▶ _Written exercise 1_
Answer these questions about the reverse osmosis forum thread:
(a) What price is given for the 3 stage unit?
(b) Which brand's units were remembered as seeming pretty nice and stout?
(c) Where would Mississippiplum rather work than for culligan?
====== Extract
There are probably well over 100 different r.o. systems marketed to the residential customer. From what I've found, they're all pretty much the same thing. They're basically just a pile of plastic containers and tubing, the filters are what do the work. Make sure it has quality filters in it and that it's maintained. A $99 3 stage unit that's taken care of and serviced with quality filters/membrane will outperform a $1000 5 stage system that nobody cares about.


I like a 4 stage. From what I remember, the Watts units seemed pretty nice and stout but it's been a few years since I've installed one theirs. I order mine from an online water treatment site.








Paul


----------



## Mississippiplum (Sep 30, 2011)

rocksteady said:


> There are probably well over 100 different r.o. systems marketed to the residential customer. From what I've found, they're all pretty much the same thing. They're basically just a pile of plastic containers and tubing, the filters are what do the work. Make sure it has quality filters in it and that it's maintained. A $99 3 stage unit that's taken care of and serviced with quality filters/membrane will outperform a $1000 5 stage system that nobody cares about.
> 
> I like a 4 stage. From what I remember, the Watts units seemed pretty nice and stout but it's been a few years since I've installed one theirs. I order mine from an online water treatment site.
> 
> Paul


Which site, budget water?

sent from the jobsite porta-potty


----------



## U666A (Dec 11, 2010)

Upset that he didn't buy from you?

Are you "delivery engineers" comission based at culligan, skippy?

Lol shiot hack hackety biotch lol hack...


----------



## Nate21 (Nov 25, 2011)

Damn U666A you seen rather upset by what that guy had to say. Tell me more!


----------



## Mississippiplum (Sep 30, 2011)

U666A said:


> Upset that he didn't buy from you?
> 
> Are you "delivery engineers" comission based at culligan, skippy?
> 
> Lol shiot hack hackety biotch lol hack...


To bad I don't work for culligan, I would rather work at mcdonalds then for culligan. 

And for the recorde I've never used the word Hackety.

sent from the jobsite porta-potty


----------



## Nate21 (Nov 25, 2011)

Why the insults, I don't get it?


----------



## Tommy plumber (Feb 19, 2010)

U666A said:


> Upset that he didn't buy from you?
============
====== Material supplied
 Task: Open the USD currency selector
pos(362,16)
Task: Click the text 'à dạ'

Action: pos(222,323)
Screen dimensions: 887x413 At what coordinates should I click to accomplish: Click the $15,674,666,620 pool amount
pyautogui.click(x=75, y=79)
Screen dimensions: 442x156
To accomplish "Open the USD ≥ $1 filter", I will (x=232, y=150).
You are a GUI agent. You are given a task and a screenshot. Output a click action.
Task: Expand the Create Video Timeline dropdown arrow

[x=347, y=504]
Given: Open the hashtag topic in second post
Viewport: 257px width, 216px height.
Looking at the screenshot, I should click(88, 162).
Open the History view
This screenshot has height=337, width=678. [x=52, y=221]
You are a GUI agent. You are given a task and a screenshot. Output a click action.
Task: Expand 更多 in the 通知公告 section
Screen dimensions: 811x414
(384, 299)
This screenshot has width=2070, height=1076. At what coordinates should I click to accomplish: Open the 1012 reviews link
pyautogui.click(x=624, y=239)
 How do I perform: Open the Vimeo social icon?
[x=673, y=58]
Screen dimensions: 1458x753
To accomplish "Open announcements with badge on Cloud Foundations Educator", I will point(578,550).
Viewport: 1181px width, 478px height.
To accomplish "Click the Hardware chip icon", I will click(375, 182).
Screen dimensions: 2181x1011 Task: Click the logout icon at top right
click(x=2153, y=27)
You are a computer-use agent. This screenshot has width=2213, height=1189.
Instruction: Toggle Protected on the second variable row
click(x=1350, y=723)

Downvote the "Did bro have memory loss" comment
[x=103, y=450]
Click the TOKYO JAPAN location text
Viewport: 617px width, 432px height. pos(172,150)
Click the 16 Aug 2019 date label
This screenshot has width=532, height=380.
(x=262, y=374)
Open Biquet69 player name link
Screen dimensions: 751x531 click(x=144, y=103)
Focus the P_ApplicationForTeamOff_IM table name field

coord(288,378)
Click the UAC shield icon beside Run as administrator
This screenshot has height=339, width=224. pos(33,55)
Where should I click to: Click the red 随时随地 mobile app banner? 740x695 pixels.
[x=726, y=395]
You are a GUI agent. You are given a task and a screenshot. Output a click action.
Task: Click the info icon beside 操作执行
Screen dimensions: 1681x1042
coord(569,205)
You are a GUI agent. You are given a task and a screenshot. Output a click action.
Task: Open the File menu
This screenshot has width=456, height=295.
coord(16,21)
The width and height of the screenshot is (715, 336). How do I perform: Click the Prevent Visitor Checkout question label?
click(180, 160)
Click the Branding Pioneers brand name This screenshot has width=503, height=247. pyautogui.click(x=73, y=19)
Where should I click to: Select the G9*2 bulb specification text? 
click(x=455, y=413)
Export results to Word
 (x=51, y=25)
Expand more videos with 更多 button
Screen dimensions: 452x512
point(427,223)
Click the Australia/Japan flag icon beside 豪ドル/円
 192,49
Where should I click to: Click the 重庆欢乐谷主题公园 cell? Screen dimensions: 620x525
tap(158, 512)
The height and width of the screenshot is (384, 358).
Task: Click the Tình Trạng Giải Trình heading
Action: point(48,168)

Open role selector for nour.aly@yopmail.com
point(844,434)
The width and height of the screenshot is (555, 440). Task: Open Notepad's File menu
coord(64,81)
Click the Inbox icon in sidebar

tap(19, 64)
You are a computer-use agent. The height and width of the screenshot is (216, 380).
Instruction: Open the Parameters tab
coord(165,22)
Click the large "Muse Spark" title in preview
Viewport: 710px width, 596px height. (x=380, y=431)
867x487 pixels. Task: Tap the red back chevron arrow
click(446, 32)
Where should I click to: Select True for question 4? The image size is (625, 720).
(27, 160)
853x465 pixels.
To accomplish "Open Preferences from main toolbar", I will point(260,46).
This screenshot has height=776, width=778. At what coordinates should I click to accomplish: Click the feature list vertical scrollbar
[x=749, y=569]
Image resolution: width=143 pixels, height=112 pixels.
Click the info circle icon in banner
============
▶ _Written exercise 2_
Give the listing lines from the line with "Viewport: 1181px width, 478px height." to the line with "[x=103, y=450]" as a Markdown table with the columns No. and Line. Number the rows and leave out blank lines.

▶ _Expected answer 1_
(a) $99
(b) Watts
(c) At mcdonalds

▶ _Expected answer 2_
| No. | Line |
|---|---|
| 1 | Viewport: 1181px width, 478px height. |
| 2 | To accomplish "Click the Hardware chip icon", I will click(375, 182). |
| 3 | Screen dimensions: 2181x1011 Task: Click the logout icon at top right |
| 4 | click(x=2153, y=27) |
| 5 | You are a computer-use agent. This screenshot has width=2213, height=1189. |
| 6 | Instruction: Toggle Protected on the second variable row |
| 7 | click(x=1350, y=723) |
| 8 | Downvote the "Did bro have memory loss" comment |
| 9 | [x=103, y=450] |